* **WHAT TO PRODUCE**:
Reproduce word for word the lines of the data below, starting at the line containing "819x595 pixels." and ending at the line containing "tap(557, 478)", with both of those lines included. Leave out any pictures.

* **ENTRIES SHOWN**:
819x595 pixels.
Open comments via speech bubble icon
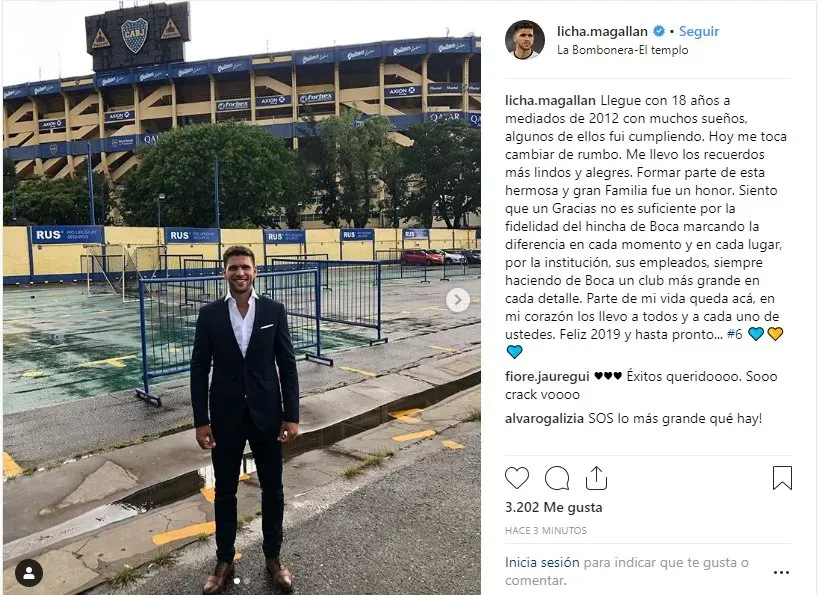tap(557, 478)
---
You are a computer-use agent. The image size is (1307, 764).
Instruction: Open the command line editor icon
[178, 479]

* **EXERCISE SOLUTION**:
819x595 pixels.
Open comments via speech bubble icon
tap(557, 478)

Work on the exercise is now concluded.